DECEMBER 7, 2019
COMMUNITY VOLUNTEER DAY
Come free our champion Tulip poplar
(Liriodendron tulipifera) from invasive vines!
SATURDAY, DECEMBER 7TH, 9 AM-11 AM
NOVEMBER 15, 2019
With Casey Trees, the Embassy of Finland, and the European Diplomatic Community.
Casey Trees has awarded Montrose Park fifty trees - and in honor of Finland's Presidency of the Council European Union, the Embassy of Finland is inviting all 28 EU member states to come plant the trees!

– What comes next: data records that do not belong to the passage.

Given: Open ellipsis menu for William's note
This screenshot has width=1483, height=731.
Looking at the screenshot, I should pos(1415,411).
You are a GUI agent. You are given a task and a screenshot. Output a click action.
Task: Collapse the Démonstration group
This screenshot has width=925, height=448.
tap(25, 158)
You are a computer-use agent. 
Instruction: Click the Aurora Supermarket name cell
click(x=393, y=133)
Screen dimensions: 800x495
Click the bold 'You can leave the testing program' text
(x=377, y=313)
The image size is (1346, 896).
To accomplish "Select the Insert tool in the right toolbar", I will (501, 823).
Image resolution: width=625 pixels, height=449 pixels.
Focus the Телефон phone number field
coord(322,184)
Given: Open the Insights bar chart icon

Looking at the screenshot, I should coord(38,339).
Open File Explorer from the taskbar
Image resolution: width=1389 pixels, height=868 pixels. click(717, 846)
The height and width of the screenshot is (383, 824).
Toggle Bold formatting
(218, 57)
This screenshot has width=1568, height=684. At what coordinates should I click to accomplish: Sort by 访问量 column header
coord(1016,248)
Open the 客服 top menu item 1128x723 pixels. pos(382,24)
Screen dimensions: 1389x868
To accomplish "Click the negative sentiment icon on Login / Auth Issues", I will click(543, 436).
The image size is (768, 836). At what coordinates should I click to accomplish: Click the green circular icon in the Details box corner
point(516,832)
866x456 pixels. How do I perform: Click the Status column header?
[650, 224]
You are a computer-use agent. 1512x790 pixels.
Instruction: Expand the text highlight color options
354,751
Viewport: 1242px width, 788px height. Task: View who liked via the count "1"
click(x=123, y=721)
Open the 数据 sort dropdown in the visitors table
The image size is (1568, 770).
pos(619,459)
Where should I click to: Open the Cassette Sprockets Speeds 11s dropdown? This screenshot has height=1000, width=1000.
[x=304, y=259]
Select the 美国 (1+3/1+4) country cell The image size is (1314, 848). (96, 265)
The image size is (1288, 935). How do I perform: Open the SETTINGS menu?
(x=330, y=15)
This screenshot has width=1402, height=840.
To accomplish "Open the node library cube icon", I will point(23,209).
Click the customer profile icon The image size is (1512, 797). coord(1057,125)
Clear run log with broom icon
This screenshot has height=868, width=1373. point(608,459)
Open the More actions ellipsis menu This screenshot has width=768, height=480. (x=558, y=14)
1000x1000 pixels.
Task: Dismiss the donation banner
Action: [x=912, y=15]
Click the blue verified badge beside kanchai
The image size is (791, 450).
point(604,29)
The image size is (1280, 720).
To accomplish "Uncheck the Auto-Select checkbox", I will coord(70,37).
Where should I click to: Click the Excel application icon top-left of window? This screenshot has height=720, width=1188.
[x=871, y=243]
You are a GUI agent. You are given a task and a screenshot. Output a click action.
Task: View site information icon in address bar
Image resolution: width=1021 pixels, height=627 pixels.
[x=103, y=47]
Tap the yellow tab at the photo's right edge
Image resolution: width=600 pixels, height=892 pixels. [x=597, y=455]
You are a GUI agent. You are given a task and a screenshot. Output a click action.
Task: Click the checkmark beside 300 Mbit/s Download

FRIDAY, NOVEMBER 15TH, 8:30 AM-12 noon
OCTOBER 19, 2019
FALL CLEAN UP
Fall clean up and weeding of the azalea and boxwood beds.
SATURDAY, OCTOBER 19TH, 9 AM-12 noon
June 14, 2019
BENEFICIAL MITE APPLICATION
Help revive the historic boxwood plantings with the application of beneficial mites. The beneficial mites that we will be releasing prey exclusively on the spider mites that are affecting the health of the boxwood.
FRIDAY, JUNE 14TH, 8 AM-10 AM
April 27, 2019
CLEAN UP AND PLANTING DAY
Please join us for a Community Volunteer Event
We will be planting azaleas and weeding the azaleas beds.
SATURDAY, April 27, 9:30 am - 12 noon
October 20, 2018
Help revive the historic boxwood plantings at a special workshop led by renowned boxwood expert Lynn Batdorf.
SATURDAY, October 20th, 10 am - 1 pm
(Rain date: Saturday, October 27th, 10 am - 1 pm)
ABOUT THE BOXWOOD
The Boxwood Gardens and Boxwood Walk are thought to be originally designed and planted around 1850 by garden designer John Henry Small for the Boyce family, who owned the estate where Montrose Park now stands. Small arrived in Washington, D.C. from England in 1848 and one of his first commissions was to design a garden for the neighboring Linthicum estate, now Dumbarton Oaks. After the property was acquired by the Federal Government in 1910, the boxwood gardens were patched with fill-in plantings according to plans developed by landscape architect George Burnap, from the Office of Public Buildings and Grounds. The Pergola in the center was designed by Burnap and built in 1913. In 1922 landscape architect Irving Payne, also from the OPBG, appears to have simplified the earlier plan. Vestiges of the original plan are still evident, including the circular bed in the middle of the two defined gardens to the north and south of the Pergola, and arrangement of the walkways.
The Boxwood Walk was also a feature of the Boyce estate, and once had parallel rows of boxwood at the end of a walk on axis with the door of the original house, which fronted onto R Street.
Using age-determining calculations recent measurements have shown that the boxwood are approximately 150 to 160 years old.
ABOUT LYNN BATDORF
For 36 years, Lynn Batdorf was Curator of the National Boxwood Collection at the U.S. National Arboretum in Washington, D.C. For the past 30 years he has served as the International Cultivar Registration Authority for Buxus. He has authored three popular books and over 50 articles on a variety of boxwood topics, and is an Honorary Life Member of the American Boxwood Society and the European Boxwood & Topiary Society.